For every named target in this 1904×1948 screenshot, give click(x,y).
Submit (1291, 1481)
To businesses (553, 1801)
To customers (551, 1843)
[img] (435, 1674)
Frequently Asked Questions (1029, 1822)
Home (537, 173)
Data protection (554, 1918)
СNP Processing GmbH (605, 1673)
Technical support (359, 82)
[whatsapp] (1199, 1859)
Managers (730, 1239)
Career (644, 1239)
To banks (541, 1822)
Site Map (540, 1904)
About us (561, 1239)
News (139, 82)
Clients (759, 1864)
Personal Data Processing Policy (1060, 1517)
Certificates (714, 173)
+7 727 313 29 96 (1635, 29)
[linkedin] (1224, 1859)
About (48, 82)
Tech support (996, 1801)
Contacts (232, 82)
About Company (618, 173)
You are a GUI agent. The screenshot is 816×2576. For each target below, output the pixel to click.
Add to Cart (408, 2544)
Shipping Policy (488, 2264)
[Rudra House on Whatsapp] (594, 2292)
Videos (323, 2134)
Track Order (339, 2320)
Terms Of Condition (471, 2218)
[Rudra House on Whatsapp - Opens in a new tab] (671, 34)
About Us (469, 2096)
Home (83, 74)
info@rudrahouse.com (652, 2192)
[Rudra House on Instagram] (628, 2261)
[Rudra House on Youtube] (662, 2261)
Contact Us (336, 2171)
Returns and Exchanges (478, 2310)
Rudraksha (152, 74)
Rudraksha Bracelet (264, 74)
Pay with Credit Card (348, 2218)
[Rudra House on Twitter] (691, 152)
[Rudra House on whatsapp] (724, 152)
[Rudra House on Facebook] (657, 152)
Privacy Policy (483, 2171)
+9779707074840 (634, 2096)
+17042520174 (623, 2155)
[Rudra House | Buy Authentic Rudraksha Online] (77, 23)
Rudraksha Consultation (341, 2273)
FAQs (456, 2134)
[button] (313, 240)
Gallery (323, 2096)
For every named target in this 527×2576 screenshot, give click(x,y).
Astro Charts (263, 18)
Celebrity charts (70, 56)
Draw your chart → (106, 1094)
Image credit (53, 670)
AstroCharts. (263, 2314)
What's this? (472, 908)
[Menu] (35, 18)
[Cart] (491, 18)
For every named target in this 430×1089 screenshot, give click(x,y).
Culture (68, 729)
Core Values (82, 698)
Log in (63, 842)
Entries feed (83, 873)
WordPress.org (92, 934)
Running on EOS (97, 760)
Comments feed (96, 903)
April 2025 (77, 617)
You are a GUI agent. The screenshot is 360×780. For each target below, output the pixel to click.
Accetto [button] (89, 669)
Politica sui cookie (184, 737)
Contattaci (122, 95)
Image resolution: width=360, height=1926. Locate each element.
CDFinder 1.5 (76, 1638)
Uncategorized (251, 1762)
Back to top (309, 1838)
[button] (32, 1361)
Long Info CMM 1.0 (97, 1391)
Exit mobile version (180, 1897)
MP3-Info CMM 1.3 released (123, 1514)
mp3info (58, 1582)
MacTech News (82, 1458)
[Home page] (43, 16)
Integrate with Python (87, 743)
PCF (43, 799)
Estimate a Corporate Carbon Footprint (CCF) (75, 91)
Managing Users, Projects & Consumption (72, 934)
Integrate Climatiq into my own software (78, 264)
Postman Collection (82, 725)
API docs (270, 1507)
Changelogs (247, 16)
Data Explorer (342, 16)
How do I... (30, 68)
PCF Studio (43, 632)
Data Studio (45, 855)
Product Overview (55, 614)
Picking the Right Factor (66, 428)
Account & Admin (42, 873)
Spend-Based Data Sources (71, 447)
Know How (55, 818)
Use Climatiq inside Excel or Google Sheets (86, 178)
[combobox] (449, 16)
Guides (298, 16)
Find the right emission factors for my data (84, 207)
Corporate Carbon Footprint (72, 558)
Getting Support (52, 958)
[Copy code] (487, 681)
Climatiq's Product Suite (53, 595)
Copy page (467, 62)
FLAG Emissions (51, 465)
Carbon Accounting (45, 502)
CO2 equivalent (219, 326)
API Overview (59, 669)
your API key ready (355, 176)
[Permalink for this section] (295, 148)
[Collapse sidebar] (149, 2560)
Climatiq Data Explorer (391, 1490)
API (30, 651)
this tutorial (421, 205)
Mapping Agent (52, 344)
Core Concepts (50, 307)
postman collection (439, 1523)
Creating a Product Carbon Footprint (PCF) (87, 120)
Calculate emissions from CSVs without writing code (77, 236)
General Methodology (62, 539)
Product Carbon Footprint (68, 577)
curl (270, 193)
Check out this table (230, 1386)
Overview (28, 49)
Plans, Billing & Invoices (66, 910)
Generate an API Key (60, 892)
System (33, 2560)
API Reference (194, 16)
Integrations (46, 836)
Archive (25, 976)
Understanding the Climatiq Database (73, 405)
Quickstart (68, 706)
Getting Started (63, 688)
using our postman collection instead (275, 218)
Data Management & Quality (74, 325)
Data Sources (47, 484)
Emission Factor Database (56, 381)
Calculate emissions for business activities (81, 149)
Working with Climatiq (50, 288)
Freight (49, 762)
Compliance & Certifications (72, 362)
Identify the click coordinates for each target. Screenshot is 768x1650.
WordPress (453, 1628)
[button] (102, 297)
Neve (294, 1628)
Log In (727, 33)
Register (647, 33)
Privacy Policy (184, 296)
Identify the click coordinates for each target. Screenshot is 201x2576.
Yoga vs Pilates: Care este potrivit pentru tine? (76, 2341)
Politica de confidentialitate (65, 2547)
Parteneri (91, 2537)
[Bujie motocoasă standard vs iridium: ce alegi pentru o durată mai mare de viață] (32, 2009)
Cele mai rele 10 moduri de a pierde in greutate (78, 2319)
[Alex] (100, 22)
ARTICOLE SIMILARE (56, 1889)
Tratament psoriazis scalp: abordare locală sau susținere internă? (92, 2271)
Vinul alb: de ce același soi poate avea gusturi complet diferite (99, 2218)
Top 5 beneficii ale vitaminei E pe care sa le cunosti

──────────────────────────────

== REQUIRED ACTION ==
Keep to the lines above, from the first one through the line where "Terms Of Condition (471, 2218)" appears, and copy them exactly.

== EXERCISE RESPONSE ==
For every named target in this 1904×1948 screenshot, give click(x,y).
Submit (1291, 1481)
To businesses (553, 1801)
To customers (551, 1843)
[img] (435, 1674)
Frequently Asked Questions (1029, 1822)
Home (537, 173)
Data protection (554, 1918)
СNP Processing GmbH (605, 1673)
Technical support (359, 82)
[whatsapp] (1199, 1859)
Managers (730, 1239)
Career (644, 1239)
To banks (541, 1822)
Site Map (540, 1904)
About us (561, 1239)
News (139, 82)
Clients (759, 1864)
Personal Data Processing Policy (1060, 1517)
Certificates (714, 173)
+7 727 313 29 96 (1635, 29)
[linkedin] (1224, 1859)
About (48, 82)
Tech support (996, 1801)
Contacts (232, 82)
About Company (618, 173)
You are a GUI agent. The screenshot is 816×2576. For each target below, output the pixel to click.
Add to Cart (408, 2544)
Shipping Policy (488, 2264)
[Rudra House on Whatsapp] (594, 2292)
Videos (323, 2134)
Track Order (339, 2320)
Terms Of Condition (471, 2218)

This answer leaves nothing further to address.